Seek support networks
Freelancing networks and groups are worth reaching out to for support and solidarity. It could be worth bouncing a few ideas off members, who are often happy to lend a hand.
"When you need to problem-solve over what you’re eligible for and how to solve someone who’s not paying you, there are loads of freelancers out there who will give you advice and point you in the direction of work when they come across it - so use it," said Wilkinson.
I am still seeing call outs for pitches and editors needing content so if you're a freelance journalist make sure you tap into networks that flag up potential new sources of work. And listen to @lilycanter and I on how freelancers are managing https://t.co/zsYBIpy2tZ— Emmajourno (@Emmajourno) March 18, 2020
Return to lost gems
The current climate is also a great time to dig up previous pitches that have not quite worked out for whatever reason. Who knows, you might find a new spin on it that works this time
Canter explained that a pitch about a friend who has made their own toilet paper for years had initially fallen flat. Now with such media attention on the product, it was a perfect time to re-pitch and is now in the process of being published.

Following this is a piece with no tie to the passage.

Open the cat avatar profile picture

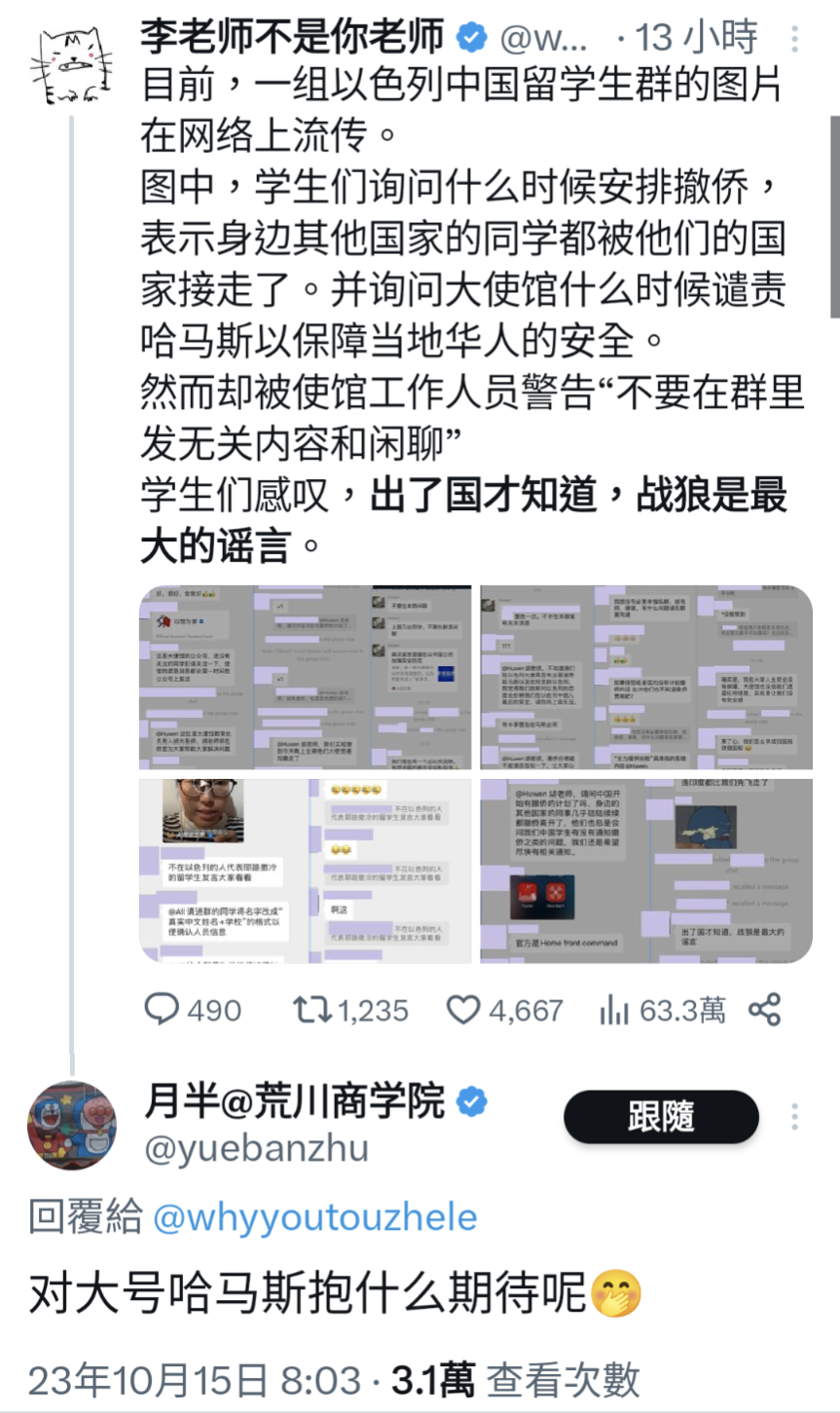coord(71,66)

Like many other housebound journalists, the podcasting duo have parental responsibilities. Time management and realistic expectations of your human abilities are essential at this time.
“Don’t expect that you can work as a freelance journalist full-time while simultaneously homeschooling the kids - it’s not going to happen," said Wilkinson.

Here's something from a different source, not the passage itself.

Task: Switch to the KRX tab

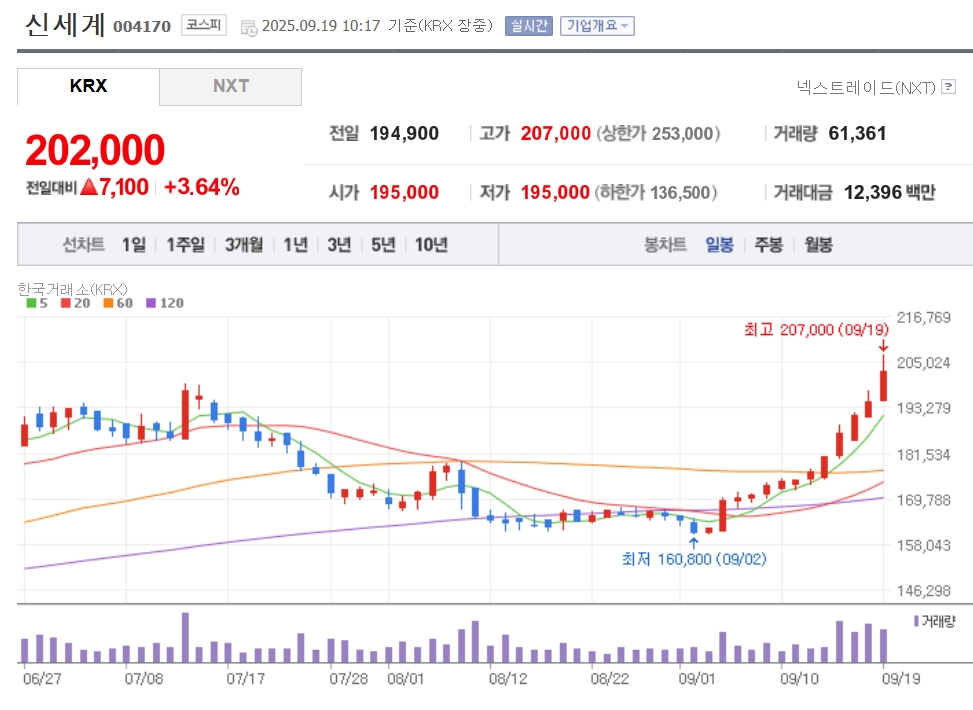Action: (x=88, y=86)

Seek whatever support you can at home and establish a new routine that works for everyone involved. In case you are worried about replicating the famous BBC interview which was interrupted by a child, it pays to be honest with interviewees about the situation at home.
“I’ve never had anybody have a negative reaction to that. We’re all just muddling along, so be easy on yourself and don’t ever set expectations too high," Wilkinson added.

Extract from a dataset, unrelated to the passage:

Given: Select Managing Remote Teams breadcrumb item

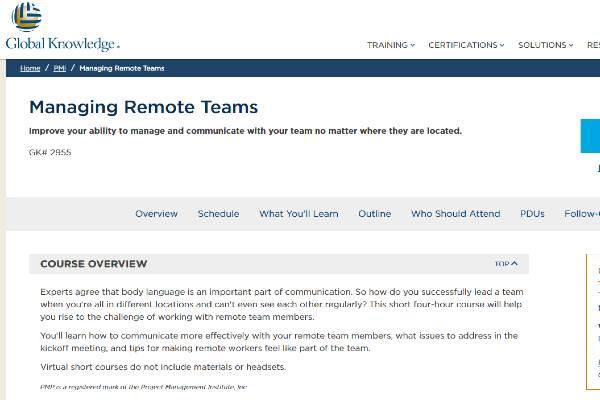Looking at the screenshot, I should pyautogui.click(x=122, y=68).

Make the most of the situation
Weathering the current storm will require forging new contacts, so take this opportunity to fill up your book of contacts and future potential anchor clients.
"You’ll suddenly find that you’ve got loads more contacts, more different organisations that you’ve worked for and a much more diverse spread of work, so I think people will come out stronger on the other side of it," Canter concluded.